La petite fille et son papa se retournèrent, leurs visages exultaient de plaisir ; ils contemplaient une grande jeune femme brune, presque une jeune fille, qui s’avançait lentement, à petits pas, tenant par la main un bébé mal assuré sur ses mollets ronds. À quelques enjambées d’eux, le bambin lâcha la main protectrice et se jeta sur sa sœur, ils s’écroulèrent dans un grand éclat de rire. Dans un geste large, la jeune maman fit virevolter sa robe découvrant de longues jambes qu’elle plia pour s’asseoir tout contre l’homme. Lui, il ne quitta pas la femme du regard, il tendit le bras et lui posa une caresse sur le cou. Le sourire consentant de sa compagne me foudroya. Ces quatre-là avaient l’air d'etre si bien ensemble.
Quand le vieux baryton chenu, pas beaucoup plus grand que son sax, nous distilla son cool, il se répandit sur ma peau, avec la même douceur que la main de mon amie qui venait de se poser sur mon bras. Le saxo, de sa voix grave et moelleuse, se promenait, désinvolte, détachant ses notes fluides sur le fond spasmodique des « slaps » de la contrebasse, souligné discrètement par des cymbales. Et moi, je les suivais dans leurs circonvolutions. La contrebasse se tut et laissa le baryton et la cymbale en tête à tête dans un dialogue complice. Ma gorge se serra comme toujours, c’est l’instant où je ressens l’amertume de ne pas être même un très mauvais musicien…
La petite fille avait disparu, son petit frère et sa jolie maman aussi.
Mais quand le big bang reprit un standard de Count Basie, un mouvement près de moi, me fit tourner la tête. Elle était là. Assise sur une chaise restée vide jusqu’à présent. Seule, au milieu de la foule des inconnus, à un regard de son papa. Elle se trémoussait sur son siège, trop grand pour elle. Lorsqu’elle s’appuyait sur le dossier, elle ne pouvait plus plier les jambes, je voyais bien que cela la gênait, elle n’était plus un bébé. Elle aurait bien voulu marquer la mesure avec son pied, comme le faisaient ses voisins, mais elle avait les jambes trop courtes. Alors elle essaya de s’asseoir sur le bord du siège, un pied frôlant le parquet, l’autre dans le vide. La position était inconfortable et son équilibre précaire.
Les cuivres dans un chorus général la firent sursauter, elle se rassit, les jambes ballantes, penchée en avant, les mains tenant les bords de la chaise. Sur le podium, les musiciens étaient debout pour donner plus de force à leur interprétation : elle les regardait, étonnée, captivée… la bouche ouverte.
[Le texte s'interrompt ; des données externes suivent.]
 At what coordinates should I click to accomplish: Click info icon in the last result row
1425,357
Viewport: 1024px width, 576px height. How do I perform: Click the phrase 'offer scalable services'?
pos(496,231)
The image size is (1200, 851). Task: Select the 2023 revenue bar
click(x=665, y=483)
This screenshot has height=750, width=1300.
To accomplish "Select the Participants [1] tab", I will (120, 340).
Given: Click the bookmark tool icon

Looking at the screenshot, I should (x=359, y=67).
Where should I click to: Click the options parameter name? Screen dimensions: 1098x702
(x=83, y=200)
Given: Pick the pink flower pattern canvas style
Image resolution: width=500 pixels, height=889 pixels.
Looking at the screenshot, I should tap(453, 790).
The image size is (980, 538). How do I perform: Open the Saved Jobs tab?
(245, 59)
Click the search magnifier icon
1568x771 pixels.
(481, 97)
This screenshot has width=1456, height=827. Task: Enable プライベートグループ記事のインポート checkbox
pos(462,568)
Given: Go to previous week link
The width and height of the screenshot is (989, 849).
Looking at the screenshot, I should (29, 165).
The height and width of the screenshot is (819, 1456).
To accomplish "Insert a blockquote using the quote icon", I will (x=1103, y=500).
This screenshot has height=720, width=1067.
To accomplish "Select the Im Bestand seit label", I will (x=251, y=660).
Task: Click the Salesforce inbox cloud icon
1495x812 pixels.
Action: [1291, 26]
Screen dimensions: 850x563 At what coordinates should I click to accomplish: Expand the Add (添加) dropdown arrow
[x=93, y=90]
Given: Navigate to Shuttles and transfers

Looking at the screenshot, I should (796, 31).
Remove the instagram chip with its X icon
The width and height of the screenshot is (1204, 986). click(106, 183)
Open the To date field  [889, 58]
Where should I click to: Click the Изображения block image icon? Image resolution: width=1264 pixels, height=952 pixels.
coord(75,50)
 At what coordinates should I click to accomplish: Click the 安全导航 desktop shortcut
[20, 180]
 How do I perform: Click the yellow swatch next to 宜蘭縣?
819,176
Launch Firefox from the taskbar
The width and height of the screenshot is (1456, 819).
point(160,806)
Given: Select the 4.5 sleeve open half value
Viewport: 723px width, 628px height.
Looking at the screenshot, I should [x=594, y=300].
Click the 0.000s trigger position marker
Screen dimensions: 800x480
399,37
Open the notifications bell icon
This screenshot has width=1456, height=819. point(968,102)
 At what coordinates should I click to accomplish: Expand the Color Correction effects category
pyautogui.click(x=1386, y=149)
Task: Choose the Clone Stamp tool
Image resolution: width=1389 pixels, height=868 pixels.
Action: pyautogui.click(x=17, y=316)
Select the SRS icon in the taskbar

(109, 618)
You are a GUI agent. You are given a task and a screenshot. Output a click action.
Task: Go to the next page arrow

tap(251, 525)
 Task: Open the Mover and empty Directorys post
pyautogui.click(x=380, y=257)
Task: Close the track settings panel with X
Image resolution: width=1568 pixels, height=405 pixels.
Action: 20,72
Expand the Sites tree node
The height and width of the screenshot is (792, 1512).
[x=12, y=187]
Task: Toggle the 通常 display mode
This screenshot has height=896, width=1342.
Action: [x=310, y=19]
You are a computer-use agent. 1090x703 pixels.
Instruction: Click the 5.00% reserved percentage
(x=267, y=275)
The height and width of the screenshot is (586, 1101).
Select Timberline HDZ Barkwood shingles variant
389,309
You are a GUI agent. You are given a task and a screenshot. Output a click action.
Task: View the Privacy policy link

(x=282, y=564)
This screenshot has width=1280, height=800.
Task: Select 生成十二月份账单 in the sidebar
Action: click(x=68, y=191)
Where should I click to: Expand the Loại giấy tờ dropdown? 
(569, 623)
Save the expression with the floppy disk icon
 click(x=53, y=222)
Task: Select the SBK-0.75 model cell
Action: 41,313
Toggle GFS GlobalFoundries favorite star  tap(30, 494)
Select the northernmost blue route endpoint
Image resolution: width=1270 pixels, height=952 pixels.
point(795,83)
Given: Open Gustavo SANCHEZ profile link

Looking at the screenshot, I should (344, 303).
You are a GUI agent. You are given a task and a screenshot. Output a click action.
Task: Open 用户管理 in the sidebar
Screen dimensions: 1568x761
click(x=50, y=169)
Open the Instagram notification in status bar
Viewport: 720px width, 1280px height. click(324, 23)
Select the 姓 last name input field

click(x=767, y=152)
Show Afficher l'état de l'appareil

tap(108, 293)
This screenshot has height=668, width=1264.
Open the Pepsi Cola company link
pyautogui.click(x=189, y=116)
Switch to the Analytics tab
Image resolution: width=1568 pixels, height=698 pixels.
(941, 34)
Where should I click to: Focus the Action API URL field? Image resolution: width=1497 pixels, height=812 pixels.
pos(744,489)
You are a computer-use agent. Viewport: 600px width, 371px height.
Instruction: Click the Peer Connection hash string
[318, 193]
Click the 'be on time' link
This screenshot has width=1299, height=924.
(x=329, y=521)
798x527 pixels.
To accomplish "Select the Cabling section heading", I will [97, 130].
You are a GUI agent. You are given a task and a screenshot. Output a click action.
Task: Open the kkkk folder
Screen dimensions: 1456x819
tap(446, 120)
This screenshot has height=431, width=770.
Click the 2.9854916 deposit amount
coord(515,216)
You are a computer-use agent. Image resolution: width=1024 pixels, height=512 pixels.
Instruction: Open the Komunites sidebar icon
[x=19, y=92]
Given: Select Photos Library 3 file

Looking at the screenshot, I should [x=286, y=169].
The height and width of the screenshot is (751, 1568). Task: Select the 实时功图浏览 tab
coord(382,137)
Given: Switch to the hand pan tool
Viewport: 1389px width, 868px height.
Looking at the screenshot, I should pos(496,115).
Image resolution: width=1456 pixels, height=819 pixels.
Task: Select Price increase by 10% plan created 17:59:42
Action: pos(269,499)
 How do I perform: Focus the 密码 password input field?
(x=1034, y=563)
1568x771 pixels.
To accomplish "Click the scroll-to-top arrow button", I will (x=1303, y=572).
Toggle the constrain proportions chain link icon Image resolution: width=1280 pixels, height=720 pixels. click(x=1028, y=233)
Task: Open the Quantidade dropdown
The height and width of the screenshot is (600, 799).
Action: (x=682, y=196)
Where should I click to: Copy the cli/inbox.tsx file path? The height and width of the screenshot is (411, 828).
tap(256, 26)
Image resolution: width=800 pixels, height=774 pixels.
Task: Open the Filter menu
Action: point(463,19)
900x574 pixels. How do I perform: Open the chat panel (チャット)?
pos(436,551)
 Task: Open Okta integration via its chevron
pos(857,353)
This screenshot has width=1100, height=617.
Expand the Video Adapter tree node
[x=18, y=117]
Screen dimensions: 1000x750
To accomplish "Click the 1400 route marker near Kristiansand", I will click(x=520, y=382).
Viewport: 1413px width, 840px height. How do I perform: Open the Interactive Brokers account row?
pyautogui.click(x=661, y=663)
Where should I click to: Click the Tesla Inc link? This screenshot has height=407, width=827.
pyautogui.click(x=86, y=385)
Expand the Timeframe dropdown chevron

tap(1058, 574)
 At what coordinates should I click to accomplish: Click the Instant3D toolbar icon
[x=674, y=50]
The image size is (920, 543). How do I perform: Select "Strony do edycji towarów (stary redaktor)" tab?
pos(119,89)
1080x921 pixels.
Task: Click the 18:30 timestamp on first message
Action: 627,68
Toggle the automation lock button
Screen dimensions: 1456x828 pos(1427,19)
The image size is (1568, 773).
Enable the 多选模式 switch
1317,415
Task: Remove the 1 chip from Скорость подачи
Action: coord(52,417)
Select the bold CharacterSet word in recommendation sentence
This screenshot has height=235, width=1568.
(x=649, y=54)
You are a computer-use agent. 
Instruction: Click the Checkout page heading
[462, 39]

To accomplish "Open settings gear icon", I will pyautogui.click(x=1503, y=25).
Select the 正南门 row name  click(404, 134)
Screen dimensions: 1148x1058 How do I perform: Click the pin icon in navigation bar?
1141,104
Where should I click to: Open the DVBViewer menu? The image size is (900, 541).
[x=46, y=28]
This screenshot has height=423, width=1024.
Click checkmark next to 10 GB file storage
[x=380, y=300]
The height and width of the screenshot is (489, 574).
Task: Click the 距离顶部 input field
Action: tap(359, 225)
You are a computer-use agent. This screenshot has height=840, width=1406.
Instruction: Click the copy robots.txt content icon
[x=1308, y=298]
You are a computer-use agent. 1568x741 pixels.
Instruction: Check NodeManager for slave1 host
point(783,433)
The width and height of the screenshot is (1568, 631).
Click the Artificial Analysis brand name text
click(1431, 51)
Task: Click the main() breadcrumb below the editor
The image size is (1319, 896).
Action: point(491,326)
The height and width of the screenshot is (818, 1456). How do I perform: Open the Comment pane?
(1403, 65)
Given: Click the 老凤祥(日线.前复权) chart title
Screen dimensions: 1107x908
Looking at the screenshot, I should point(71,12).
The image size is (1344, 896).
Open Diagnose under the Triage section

Le morceau terminé, nous échangeâmes quelques mots avec mon amie. Lorsque je me retournais, la chaise était vide, son papa avait lui aussi disparu.
Je la cherchais des yeux.
J’aperçus enfin sous les grands arbres la robe jaune et bleue, ils étaient déjà loin, ils s’éloignaient vers le fond du parc, se tenant par la main.